# How to treat runny nose



## Mina Adel (Jul 30, 2016)

a small male desert tort has bubbles on his nose.
it happened after I soaked him for an hour or may be more.
I was afraid of bladder stones. because males are more affected than females and are easily die ... as their urinary system is longer and narrower . so I soak them daily.
any advice will be appreciated..


----------



## Jodie (Jul 30, 2016)

If that is the only time you have seen any symptoms, I would not worry much. Keep an eye on him though. If it continues, his breathing sounds raspy, or more discharge, then you will need to see a vet for RI.
I don't keep DT''s, so this is what I would do for my leopards, Sulcata or Russians.


----------



## Pearly (Jul 30, 2016)

I've never had to deal with it but heard that in respiratory infection some torts blow bubbles out of their nose. The only think I'd know to do is to bump up the temperature in the enclosure to 85F (that's about 29 degrees Celsjus) I'd also be sure humidity is at least 80%. People and animals have easier time getting over respiratory infections when the air they breathe is humid. And of course golden standard of warm soaks. If it was my tort I'd be on the phone booking appointment with my reptile vet but I know you are unlikely to have that option so just soaking, keep warm/humid, make sure she gets good diet and eats it daily. Also keep this sick tort separated from the others if you don't want more sick torts. That's all I can think of for now. Good luck


----------



## ascott (Jul 30, 2016)

Mina Adel said:


> a small male desert tort has bubbles on his nose.
> it happened after I soaked him for an hour or may be more.
> I was afraid of bladder stones. because males are more affected than females and are easily die ... as their urinary system is longer and narrower . so I soak them daily.
> any advice will be appreciated..



If yiu notice bubbles after soaking I would not worry at all...oh and both males and females equally can be plagued with stones...so be certain to keep tort hydrated


----------



## Mina Adel (Jul 31, 2016)

ascott said:


> If yiu notice bubbles after soaking I would not worry at all...oh and both males and females equally can be plagued with stones...so be certain to keep tort hydrated


I thought males can't excrete small stones as females do ...


----------



## JoesMum (Jul 31, 2016)

Mina Adel said:


> I thought males can't excrete small stones as females do ...

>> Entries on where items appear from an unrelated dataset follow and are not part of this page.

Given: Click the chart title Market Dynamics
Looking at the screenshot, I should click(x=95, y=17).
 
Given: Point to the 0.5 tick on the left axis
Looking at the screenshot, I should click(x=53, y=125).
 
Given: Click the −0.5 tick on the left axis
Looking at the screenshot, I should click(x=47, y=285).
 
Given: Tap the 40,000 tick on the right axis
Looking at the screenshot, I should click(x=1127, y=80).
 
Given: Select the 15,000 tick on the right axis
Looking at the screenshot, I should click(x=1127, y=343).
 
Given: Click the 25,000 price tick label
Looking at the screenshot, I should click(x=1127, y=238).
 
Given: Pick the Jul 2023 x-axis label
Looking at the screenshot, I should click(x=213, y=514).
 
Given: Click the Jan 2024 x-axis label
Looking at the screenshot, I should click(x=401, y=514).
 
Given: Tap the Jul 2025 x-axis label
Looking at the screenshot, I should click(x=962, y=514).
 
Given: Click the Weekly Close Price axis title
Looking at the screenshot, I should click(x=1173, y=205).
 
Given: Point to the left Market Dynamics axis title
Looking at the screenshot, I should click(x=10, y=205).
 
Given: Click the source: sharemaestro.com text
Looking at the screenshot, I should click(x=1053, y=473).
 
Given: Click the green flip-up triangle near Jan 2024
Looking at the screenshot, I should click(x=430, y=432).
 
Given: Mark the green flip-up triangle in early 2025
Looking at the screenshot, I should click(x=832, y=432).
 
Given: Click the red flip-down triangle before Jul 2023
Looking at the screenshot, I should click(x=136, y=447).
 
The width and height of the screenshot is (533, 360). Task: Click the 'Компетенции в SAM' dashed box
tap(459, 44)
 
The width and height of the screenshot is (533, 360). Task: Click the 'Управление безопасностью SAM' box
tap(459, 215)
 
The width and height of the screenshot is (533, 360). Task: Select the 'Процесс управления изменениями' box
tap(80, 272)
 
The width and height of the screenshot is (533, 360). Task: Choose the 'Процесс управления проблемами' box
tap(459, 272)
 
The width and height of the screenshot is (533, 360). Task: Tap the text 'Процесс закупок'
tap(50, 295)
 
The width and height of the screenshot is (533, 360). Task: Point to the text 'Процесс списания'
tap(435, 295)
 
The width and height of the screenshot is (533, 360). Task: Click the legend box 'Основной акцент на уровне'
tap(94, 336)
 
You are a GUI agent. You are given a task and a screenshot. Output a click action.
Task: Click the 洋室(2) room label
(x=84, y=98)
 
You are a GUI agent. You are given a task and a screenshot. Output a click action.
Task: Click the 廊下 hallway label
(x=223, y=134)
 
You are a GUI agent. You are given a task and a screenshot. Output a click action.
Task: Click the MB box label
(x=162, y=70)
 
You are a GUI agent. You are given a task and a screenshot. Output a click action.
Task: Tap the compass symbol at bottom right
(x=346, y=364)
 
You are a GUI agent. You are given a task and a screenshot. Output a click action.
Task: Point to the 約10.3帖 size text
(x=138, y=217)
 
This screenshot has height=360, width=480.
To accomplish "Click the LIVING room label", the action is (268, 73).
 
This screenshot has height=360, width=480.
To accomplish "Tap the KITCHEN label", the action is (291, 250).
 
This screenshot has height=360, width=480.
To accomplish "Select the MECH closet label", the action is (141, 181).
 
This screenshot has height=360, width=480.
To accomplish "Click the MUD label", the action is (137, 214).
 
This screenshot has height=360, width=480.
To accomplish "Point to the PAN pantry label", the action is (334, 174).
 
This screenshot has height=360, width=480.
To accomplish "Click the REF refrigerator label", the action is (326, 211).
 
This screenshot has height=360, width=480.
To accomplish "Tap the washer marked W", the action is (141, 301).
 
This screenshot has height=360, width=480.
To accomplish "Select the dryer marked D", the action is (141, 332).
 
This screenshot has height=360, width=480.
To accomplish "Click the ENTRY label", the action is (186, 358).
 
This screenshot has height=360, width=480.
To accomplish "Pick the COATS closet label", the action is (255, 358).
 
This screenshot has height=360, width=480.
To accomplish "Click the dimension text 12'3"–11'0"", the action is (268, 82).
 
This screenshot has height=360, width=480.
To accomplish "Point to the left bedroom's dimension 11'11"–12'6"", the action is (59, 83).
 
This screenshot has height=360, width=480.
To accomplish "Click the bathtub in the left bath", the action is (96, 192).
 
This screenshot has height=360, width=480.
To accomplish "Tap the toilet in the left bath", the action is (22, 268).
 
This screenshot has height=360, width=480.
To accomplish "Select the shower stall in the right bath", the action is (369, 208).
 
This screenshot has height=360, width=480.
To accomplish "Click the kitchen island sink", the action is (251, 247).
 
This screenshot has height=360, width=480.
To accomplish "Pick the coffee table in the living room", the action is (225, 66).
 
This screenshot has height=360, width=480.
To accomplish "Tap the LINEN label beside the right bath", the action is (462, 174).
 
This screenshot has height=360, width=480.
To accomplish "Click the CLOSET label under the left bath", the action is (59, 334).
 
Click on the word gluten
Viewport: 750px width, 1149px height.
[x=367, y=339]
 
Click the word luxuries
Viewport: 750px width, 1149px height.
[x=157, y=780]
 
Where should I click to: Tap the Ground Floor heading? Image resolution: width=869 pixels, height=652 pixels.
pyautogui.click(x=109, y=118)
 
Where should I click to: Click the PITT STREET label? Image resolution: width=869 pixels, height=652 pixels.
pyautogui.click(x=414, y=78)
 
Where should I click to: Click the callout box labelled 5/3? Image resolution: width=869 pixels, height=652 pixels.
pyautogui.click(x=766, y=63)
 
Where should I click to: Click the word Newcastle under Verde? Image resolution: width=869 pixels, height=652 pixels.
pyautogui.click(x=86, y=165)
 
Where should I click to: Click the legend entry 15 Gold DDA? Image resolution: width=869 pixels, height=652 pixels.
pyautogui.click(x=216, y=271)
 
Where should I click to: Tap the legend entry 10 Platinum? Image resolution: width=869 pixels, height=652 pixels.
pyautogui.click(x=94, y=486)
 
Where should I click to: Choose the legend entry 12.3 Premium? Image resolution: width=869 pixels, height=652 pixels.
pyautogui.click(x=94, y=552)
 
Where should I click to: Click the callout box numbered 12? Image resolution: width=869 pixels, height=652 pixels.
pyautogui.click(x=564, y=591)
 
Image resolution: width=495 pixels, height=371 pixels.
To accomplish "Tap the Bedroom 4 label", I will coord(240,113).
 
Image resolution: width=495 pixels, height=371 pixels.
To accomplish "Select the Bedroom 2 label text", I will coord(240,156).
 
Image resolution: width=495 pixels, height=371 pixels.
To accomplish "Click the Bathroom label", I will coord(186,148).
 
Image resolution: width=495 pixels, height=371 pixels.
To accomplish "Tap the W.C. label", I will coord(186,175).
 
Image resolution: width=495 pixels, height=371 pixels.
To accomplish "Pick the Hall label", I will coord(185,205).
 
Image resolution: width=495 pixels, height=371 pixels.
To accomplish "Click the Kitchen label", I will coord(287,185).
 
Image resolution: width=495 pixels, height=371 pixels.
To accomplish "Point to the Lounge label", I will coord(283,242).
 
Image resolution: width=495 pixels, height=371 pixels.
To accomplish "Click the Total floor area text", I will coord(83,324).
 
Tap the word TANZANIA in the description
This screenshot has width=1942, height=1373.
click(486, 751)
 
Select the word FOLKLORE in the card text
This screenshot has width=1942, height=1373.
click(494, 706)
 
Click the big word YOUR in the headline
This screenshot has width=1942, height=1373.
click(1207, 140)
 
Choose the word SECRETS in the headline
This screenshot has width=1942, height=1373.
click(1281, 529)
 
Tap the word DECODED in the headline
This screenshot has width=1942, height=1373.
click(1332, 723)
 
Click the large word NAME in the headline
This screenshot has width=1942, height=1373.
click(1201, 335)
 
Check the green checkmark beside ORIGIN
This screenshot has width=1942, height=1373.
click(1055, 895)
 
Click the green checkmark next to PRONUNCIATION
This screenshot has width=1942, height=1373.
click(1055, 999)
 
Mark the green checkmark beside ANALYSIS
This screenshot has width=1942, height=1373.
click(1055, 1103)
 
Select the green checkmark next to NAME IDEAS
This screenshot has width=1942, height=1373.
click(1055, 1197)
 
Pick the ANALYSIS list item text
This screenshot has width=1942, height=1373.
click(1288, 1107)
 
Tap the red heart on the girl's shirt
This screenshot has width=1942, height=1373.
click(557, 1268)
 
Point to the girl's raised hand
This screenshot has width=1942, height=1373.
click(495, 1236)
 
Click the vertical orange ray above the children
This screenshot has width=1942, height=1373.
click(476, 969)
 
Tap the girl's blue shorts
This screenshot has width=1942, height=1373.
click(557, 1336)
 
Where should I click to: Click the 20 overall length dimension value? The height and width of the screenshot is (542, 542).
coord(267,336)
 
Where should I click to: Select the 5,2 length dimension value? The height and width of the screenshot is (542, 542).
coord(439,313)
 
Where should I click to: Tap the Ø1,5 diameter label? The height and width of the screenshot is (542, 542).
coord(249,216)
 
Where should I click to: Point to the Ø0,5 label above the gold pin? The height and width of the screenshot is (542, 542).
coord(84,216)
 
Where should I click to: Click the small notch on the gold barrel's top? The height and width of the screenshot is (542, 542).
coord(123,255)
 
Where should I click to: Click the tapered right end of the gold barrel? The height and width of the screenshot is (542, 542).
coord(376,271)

Neither gender can easily excrete stones, especially the larger ones. Both genders are equally susceptible to them. It's best to avoid them in the first place by soaking.


----------



## jockma (Jul 31, 2016)

Since this happened after a soak I think it's possible he was dehydrated and rehydrated too quickly, and vomited a small amount of fluid back up. I've seen that happen with other reptiles (and dogs, and cats, and humans...) but I assume it also happens to torts. If the bubbles aren't going away I'd second Pearly's concerns about an RI but bubbly noses can also mean stress, parasites, irritants in the enclosure etc


----------



## ascott (Jul 31, 2016)

Mina Adel said:


> I thought males can't exifrete small stones as females do ...


Nope...you were not told correct. Stones can and are a hazard to both male and female. A well hydrated tortoise has a much better ability to clear their system than one that is not...

Also, how did you determine the species of tortoise in your care? May we see a pic?


----------



## JoesMum (Jul 31, 2016)

ascott said:


> Nope...you were not told correct. Stones can and are a hazard to both male and female. A well hydrated tortoise has a much better ability to clear their system than one that is not...
> 
> Also, how did you determine the species of tortoise in your care? May we see a pic?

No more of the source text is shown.